The Empire Redesigns

Winning an AVN Award for Best Retail Website doesn't mean you have to stand pat. Not for Adult DVD Empire, which has re-launched its site with a new design the company says is more customer-focused than ever.

The major change, the Empire said, was the overall structure and navigation, with the menu bar changed significantly, including new tabs like a Bargains tab to give customers one-click access to the Empire's bargain section; and, an Editorial tab, leading customers to all the Empire's reviews, articles, and more.

“We were faced with the problem of effectively communicating such a diverse product offering to customers," said Empire director of adult operations Mike Barry. "We offer so many different ways to buy adult products – DVDs, VHS, and sex toys, plus [Video-On-Demand] streams and downloads, DVD rental, used DVD sales and buyback, content Websites.
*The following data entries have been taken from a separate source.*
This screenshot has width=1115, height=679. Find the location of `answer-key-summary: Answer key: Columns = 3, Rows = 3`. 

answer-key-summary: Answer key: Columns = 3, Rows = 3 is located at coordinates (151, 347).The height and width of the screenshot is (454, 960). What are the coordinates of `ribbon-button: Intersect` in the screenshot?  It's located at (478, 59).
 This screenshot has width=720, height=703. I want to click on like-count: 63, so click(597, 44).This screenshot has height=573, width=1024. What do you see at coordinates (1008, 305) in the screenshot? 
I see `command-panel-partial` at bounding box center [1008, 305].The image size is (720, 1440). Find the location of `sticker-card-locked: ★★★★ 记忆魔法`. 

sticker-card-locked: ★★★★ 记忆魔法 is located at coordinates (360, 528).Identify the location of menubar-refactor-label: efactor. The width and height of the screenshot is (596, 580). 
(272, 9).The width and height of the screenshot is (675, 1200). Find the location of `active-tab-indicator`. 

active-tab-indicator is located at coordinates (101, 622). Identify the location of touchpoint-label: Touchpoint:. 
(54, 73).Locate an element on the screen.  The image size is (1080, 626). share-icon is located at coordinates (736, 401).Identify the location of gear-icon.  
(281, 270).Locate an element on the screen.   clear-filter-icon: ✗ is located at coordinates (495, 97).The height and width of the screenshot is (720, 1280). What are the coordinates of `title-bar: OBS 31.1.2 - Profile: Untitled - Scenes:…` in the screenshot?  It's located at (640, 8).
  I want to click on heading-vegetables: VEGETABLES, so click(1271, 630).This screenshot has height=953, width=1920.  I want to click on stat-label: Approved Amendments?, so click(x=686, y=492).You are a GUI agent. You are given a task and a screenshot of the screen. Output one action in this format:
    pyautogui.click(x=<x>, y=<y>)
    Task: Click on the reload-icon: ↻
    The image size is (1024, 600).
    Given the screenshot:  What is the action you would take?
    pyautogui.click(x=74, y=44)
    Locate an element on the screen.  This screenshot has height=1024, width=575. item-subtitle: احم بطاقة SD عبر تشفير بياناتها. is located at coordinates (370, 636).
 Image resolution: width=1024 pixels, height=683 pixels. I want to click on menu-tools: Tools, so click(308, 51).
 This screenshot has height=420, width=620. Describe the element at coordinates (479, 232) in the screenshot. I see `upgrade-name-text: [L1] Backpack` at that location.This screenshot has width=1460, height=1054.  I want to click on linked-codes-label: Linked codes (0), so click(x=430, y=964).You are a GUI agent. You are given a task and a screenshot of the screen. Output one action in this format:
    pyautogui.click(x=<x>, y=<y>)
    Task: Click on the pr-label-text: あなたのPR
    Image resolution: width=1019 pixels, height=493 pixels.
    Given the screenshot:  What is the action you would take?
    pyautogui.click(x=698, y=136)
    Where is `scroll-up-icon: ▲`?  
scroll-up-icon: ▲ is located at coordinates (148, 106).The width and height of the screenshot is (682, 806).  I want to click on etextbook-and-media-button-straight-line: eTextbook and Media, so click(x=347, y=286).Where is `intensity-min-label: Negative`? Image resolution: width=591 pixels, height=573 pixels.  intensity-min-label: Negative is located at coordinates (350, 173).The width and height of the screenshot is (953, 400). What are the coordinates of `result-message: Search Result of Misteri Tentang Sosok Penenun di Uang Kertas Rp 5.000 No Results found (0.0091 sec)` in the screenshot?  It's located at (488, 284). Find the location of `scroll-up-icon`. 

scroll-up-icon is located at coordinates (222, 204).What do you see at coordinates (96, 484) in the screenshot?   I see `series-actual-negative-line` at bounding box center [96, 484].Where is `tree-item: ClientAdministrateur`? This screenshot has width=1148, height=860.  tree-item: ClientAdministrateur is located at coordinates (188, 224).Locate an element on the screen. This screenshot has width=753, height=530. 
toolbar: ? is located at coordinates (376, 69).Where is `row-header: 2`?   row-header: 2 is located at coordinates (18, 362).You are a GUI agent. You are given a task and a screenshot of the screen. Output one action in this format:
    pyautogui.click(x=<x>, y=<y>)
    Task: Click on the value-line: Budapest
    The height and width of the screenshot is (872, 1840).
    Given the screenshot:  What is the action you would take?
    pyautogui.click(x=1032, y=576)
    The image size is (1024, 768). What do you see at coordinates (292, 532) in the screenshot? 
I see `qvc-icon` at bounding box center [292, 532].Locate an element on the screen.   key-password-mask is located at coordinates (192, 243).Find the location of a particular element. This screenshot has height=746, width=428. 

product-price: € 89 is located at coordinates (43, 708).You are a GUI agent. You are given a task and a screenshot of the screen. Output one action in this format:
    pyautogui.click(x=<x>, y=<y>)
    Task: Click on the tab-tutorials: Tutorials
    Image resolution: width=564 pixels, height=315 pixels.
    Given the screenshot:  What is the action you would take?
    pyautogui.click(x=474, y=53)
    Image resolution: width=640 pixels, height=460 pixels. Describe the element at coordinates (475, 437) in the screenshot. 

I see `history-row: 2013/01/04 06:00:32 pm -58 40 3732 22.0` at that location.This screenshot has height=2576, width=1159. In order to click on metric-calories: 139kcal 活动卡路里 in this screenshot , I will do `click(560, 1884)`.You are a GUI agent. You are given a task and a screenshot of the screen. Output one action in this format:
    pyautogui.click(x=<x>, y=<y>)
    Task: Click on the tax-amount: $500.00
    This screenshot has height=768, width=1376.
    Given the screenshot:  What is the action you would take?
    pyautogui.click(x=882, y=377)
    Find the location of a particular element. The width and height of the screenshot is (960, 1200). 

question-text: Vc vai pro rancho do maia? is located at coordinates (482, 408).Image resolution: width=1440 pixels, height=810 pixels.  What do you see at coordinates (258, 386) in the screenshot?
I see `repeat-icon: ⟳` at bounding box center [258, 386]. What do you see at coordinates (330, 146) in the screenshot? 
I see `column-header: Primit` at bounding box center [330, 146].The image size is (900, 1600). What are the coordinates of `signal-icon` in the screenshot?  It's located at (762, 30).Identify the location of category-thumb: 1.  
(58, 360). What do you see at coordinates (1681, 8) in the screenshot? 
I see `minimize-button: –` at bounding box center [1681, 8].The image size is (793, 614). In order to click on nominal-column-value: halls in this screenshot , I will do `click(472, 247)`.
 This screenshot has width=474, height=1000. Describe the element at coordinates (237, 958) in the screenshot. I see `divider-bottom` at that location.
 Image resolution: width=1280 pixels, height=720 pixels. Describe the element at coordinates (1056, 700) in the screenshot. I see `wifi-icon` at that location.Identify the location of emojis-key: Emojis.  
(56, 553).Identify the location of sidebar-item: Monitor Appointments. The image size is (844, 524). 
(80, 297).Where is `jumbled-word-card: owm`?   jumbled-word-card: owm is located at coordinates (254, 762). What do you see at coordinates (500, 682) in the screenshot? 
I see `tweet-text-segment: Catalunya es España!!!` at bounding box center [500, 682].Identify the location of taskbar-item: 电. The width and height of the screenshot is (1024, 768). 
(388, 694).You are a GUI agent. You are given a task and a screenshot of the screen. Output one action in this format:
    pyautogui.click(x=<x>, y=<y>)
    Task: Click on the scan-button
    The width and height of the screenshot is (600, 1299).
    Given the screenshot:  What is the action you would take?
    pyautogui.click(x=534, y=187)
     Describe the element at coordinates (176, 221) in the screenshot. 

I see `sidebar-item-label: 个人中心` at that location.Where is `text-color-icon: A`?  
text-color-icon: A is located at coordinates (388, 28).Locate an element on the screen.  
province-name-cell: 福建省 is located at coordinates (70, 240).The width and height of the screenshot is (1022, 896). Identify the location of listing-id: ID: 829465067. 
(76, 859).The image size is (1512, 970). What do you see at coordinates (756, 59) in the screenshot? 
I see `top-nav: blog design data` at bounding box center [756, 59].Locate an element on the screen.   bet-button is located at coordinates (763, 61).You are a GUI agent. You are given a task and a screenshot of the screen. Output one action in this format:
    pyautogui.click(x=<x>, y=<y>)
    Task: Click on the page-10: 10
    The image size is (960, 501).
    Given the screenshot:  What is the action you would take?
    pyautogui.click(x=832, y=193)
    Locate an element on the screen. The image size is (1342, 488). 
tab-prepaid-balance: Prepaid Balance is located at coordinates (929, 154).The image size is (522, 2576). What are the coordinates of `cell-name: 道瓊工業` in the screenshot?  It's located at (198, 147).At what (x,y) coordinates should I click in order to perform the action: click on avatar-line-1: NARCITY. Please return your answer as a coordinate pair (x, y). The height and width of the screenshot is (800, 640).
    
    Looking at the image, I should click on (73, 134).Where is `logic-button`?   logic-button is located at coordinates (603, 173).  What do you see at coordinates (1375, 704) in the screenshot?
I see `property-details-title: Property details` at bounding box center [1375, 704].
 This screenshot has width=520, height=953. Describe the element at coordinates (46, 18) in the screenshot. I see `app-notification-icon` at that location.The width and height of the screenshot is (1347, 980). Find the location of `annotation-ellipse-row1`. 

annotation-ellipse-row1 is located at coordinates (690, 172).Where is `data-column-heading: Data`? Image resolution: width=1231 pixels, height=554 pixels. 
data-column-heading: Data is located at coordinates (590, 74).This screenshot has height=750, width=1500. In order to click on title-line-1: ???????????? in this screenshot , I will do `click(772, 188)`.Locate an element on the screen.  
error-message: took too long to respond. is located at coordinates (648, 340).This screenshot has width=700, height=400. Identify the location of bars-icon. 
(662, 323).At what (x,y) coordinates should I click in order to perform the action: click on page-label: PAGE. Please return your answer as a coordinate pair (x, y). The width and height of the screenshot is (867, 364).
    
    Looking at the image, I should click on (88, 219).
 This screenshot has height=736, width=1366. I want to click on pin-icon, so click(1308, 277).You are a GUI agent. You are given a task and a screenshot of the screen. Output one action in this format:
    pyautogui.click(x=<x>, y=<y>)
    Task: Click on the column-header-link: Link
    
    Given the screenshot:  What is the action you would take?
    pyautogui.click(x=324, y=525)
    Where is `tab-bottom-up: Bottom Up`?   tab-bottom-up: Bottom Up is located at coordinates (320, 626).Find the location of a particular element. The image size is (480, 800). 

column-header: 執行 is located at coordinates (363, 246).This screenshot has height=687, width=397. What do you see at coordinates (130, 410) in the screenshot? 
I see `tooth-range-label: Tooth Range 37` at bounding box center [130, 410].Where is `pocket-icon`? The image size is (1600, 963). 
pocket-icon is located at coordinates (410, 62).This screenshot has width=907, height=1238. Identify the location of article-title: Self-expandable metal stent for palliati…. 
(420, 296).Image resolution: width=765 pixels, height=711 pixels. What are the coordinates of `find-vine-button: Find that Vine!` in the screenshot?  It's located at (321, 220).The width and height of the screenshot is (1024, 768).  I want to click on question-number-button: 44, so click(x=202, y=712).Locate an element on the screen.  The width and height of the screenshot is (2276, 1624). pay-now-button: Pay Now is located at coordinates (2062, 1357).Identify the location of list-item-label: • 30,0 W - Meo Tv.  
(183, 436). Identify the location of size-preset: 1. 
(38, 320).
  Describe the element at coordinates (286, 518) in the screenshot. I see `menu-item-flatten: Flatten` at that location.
Not to mention our wealth of editorial content – reviews, articles, interviews, and affiliate programs – that it becomes very difficult to clearly communicate that to the user within the normal boundaries of an ecommerce Website. So we did what we do best – re-invent the boundaries.”

Consider the item pages. They got a full overhaul, too, where an individual title can be bought in multiple formats and the new pages are layered in a way to organize all options for customers cleanly, said the Empire. Not to mention a brand-new layout for search returns which the Empire calls the Grid View: a user selecting it gets their search results shown as a grid of boxcovers rather than the standard line-by-line search return.

Marketing director J.T. Smith said the new site approach is letting the customers dictate the methods with which they are most comfortable using to get the product they want.

“We all sat down and talked about what we could that would make the majority of users feel good about shopping at our site, and the one thing we kept coming back to was that people know what they want but don’t always know how to get or what is available to them,” said Smith. “So we developed a homepage that allows the user to go directly to the products that most appeal to them, i.e. ‘What turns them on’. And that is the first thing you’ll see when you visit the new site – What turns you on?”

"We found ourselves at a point where we were no longer merely a DVD retailer," Barry said. "We needed a site that represented that idea."